Triangles area question This question came in RMO, an olympiad in India. I solved it but with the assumption that the lines are parallel, though we are not given this info in the question.

In acute $\triangle ABC$, let D be the foot of perpendicular from A on BC. Consider points K, L, M on segment AD such that AK= KL= LM= MD. Suppose the sum of the areas of the shaded region equals the sum of the areas of the unshaded regions in the following picture. Prove that BD= DC. 

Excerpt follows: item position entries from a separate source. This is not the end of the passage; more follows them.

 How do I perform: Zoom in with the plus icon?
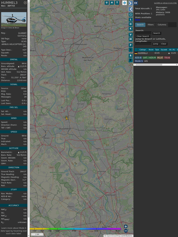click(x=126, y=226)
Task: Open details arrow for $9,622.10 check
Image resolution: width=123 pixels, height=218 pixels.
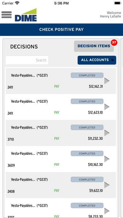Action: [x=107, y=185]
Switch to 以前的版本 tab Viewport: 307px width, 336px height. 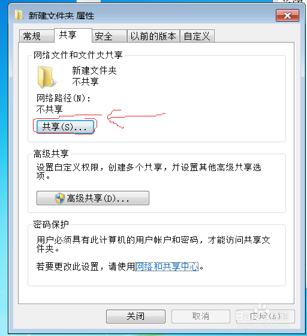[x=153, y=36]
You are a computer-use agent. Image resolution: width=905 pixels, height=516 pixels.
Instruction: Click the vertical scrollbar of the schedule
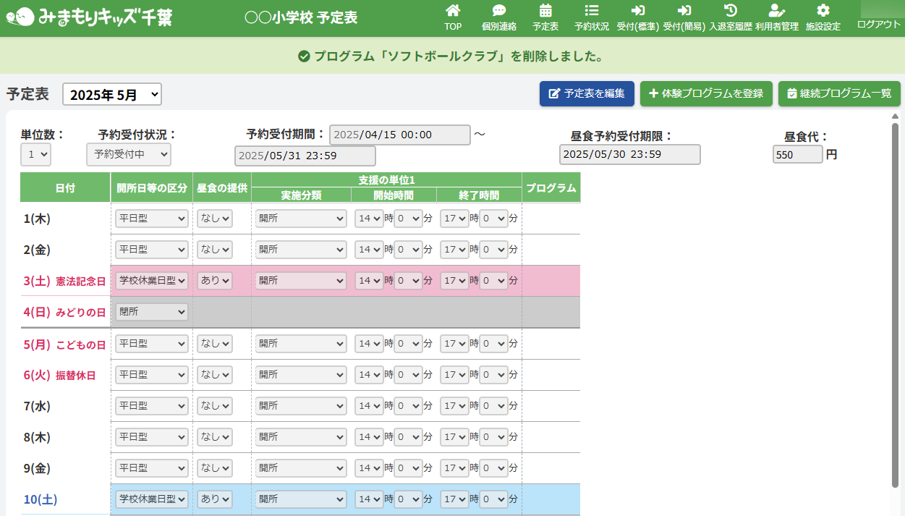coord(896,289)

Taken from India Regional Mathematical Olympiad 2014 Question 1 of Region 1

Please help, thank you. This is not a homework question, just saying.
 A: Assuming the lines are parallel with the base of the triangle.
Let's give names to the horizontal line segments in this fashion (forgive the poor visualization):
      A
   a     e
   b     f
   c     g
B  d  D  h  C

Assuming the lines are parallel, and if we call the length of $AK = x$,
the size of the shaded area is:
$$ \frac{ax}{2} + \frac{(b+c)x}{2} + \frac{(e+f)x}{2} + \frac{(g+h)x}{2} = x\frac{a+b+c+e+f+g+h}{2} $$
and the size of the unshaded area is:
$$ \frac{ex}{2} + \frac{(a+b)x}{2} + \frac{(c+d)x}{2} + \frac{(f+g)x}{2} = x\frac{a+b+c+d+e+f+g}{2} $$
Since the description says these areas are equal,
we have:
$$ x\frac{a+b+c+e+f+g+h}{2} = x\frac{a+b+c+d+e+f+g}{2} $$
$$ a+b+c+e+f+g+h = a+b+c+d+e+f+g $$
$$ h = d $$
If we cannot make the assumption of parallel lines,
then I need to think harder.
Probably that's the whole point:
proving that if the shaded and unshaded areas are equal,
then the lines are inevitably parallel with the base,
and therefore $BC = BD$.
A: There is no way to prove that $\overline {BD}$ = $\overline {DC}$ without the assumption that the lines at K, L, and M are parallel to $\overline {BC}$
There simply is not enough information if we say that lines K, L, and M are not parallel.
to Support this answer I point to the Forum on the site where the question resides.
Dividing the altitude of a triangle into four equal parts
The Forum Post is labeled assuming that the lines are parallel even.
I would say that the assumption that the lines are parallel is a valid assumption given all the information that is available.
some posts from the forum:

@Bunny da :P : Are we given that those small triangles are similar? Or any such extra information about those small triangles?
Umm, yeah, you're given that those lines are parallel (though that wasn't explicitly stated in the paper). :P

A: The OP has stressed that the problem doesn't explicitly assume that the lines that pass through $AD$ at $K$, $L$, and $M$ are parallel, so that's the only issue I'm addressing in this answer.
I don't think the result is true if you don't make that assumption.  In particular, it's possible to create an extreme case where $B=D$:  Let the line at $L$ be perpendicular to $AD$, but slant the lines at $K$ and $M$ so that each shaded region has area equal to the unshaded region just below it.  (The line from $K$ will slant down to intersect the perpendicular from $L$ exactly on $AC$, producing two triangles of equal area.)
Added later:  If considering the extreme case isn't convincing, consider what happens if you shave a little bit from the left side of the (isosceles) triangle by moving to a point $B'$ just to the right of $B$.  It's easy to see that this shaves off more shaded region than unshaded, creating a momentary imbalance with more unshaded area than shaded in what remains.  But now if you tilt any of the three lines through $K$, $L$, or $M$ to an appropriate (slight) angle, you can clearly restore the balance.  So unless you make some assumption about those lines (e.g., that they are all parallel, or all perpendicular to $AD$), you cannot draw the conclusion that the problem requires.